Chapter 2 of The Basics of Hacking and Penetration Testing by Patrick Engebretson provides a brief overview of the reconnaissance concept.

Without further ado, I suggest you go ahead and install Kali Linux on your computer.

Reconnaisance – Two Kinds

Now all reconnaissance is not the same in penetration testing.

Specifically, there are two types of reconnaissance in penetration testing:

* Active Reconnaissance – Those that involve interacting directly with the target computer or network
* Passive Reconnaissance – Activities that do not directly touch the target

Both kinds of reconnaissance are indispensable to penetration testing.

As a penetration tester, you must NOT embark on active reconnaissance unless you’re authorized to do so.

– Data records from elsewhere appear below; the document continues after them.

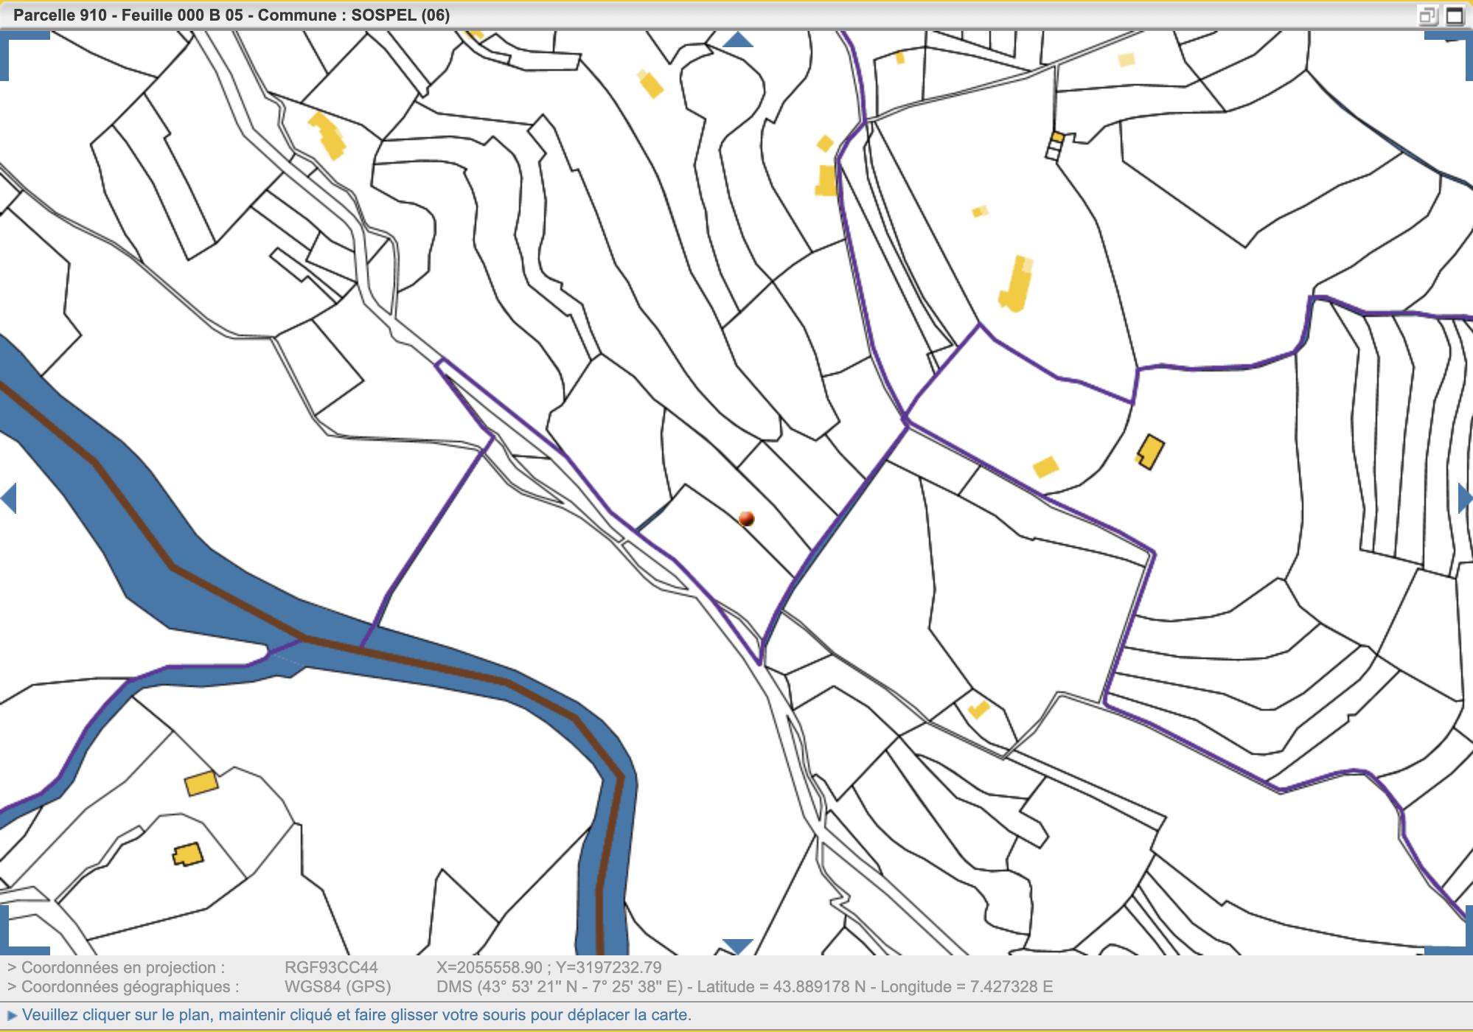Pan the map north with the top arrow
Viewport: 1473px width, 1032px height.
click(x=737, y=40)
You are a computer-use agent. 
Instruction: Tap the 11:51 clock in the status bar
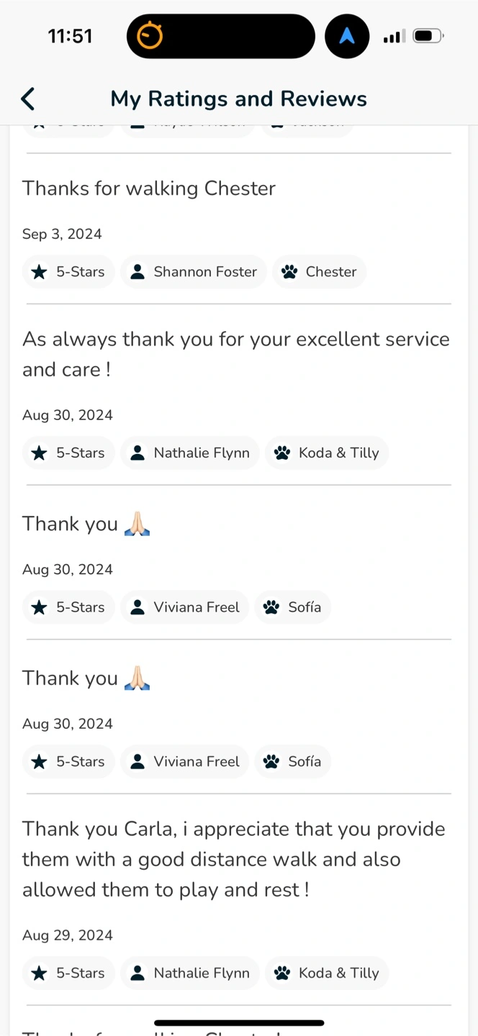(x=70, y=36)
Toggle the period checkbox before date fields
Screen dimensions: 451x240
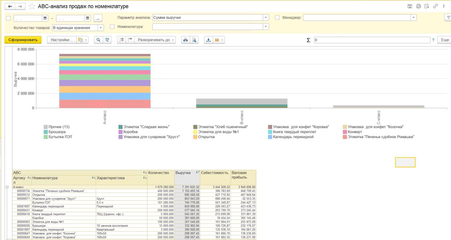[8, 18]
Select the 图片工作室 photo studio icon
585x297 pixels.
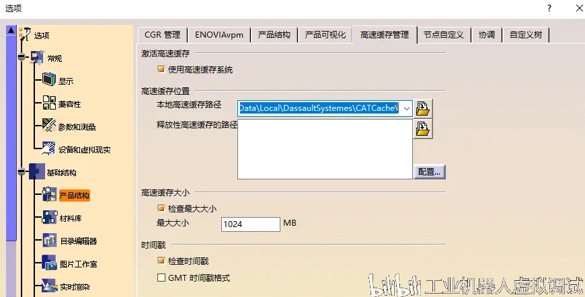point(49,263)
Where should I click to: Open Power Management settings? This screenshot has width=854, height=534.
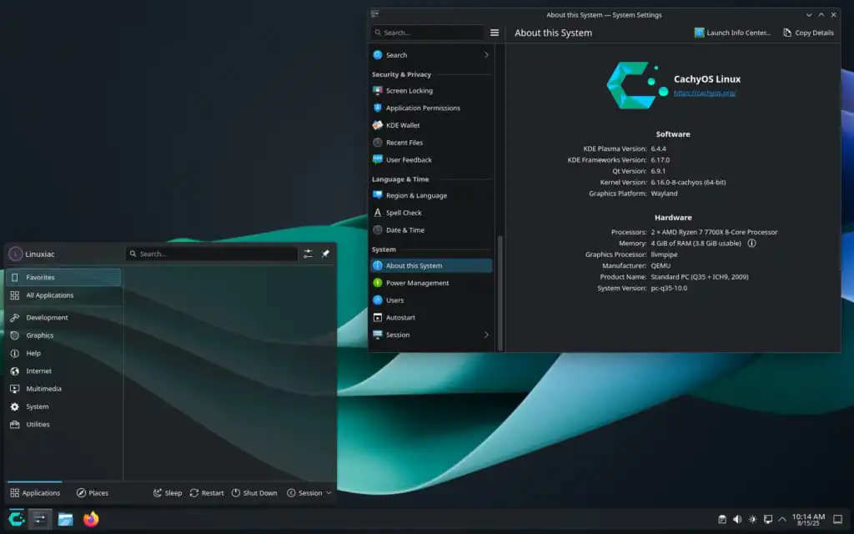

With active reconnaissance, you are bound to leave digital footprints and your activities will be logged by the target.

Since stealth is not an option in active reconnaissance, you also open yourself to legal jeopardy.

Passive reconnaissance is non-intrusive by nature and carries far less legal risks. Here you will not be sending a single data packet to the target. Instead, you gather information by tapping into publicly available data sources.

During passive reconnaissance, since the target in 99.99% of cases is unaware of your activities there’s no possibility of your steps being logged or tracked. You operate essentially in stealth mode.

Here are a few useful tools for passive reconnaissance. If you’re using Kali Linux, these tools are built into the system. With other distros, you’ll have to install them.

Some reconnaisance tasks are accomplished on the command line and others via graphical tools or search engines like Google, Bing and Linkedin.

Passive Reconnaissance

Let’s consider a few key passive reconnaissance techniques.


A command line tool built into most Linux distributions that provides some basic information on the target domain.

* whois example.com
The above command provides information on where the target web site is hosted, nameservers, domain registrar, owner of the domain and address of the target (registrant/owner).

* dmitry -w example.com
Provides target domain’s WHOIS information plus IP address of the web site. Dmitry is built into Kali Linux. Users on other Linux distros have to download it.

It’s possible that a few Top Level Domains (TLDs) may not allow queries via WHOIS command. In such instances, try the WHOIS for major domain name registrars like GoDaddy, Network Solutions or eNom. Private and anonymous registrations also pose a hurdle in collecting WHOIS information.

IP Address

* host example.com
The above command will spit out the IP address of the target domain. Getting the IP address of the target is a huge step in the penetration testing process because the IP address is the foundation of the target’s online presence.

* host -a example.com
Besides the IP address, the above command provides more information on target domain such as nameservers and hosting provider.

* dmitry -i example.com
Pulls up the IP address of target

* dmitry -i [IP Address]
Gives you the domain name of the target IP address

Dmitry is built into Kali Linux.

Find e-mail Addresses

Getting e-mail addresses of employees is a huge step in penetration testing.

If you lay your hands on one or two e-mail addresses of the target, it’s easy to guess the e-mail IDs of other employees because most companies follow a single system for alloting e-mail to their staff.

With e-mail addresses in hand, penetration testers can now look for security holes to ‘drop’ malware into target company’s computer systems or network.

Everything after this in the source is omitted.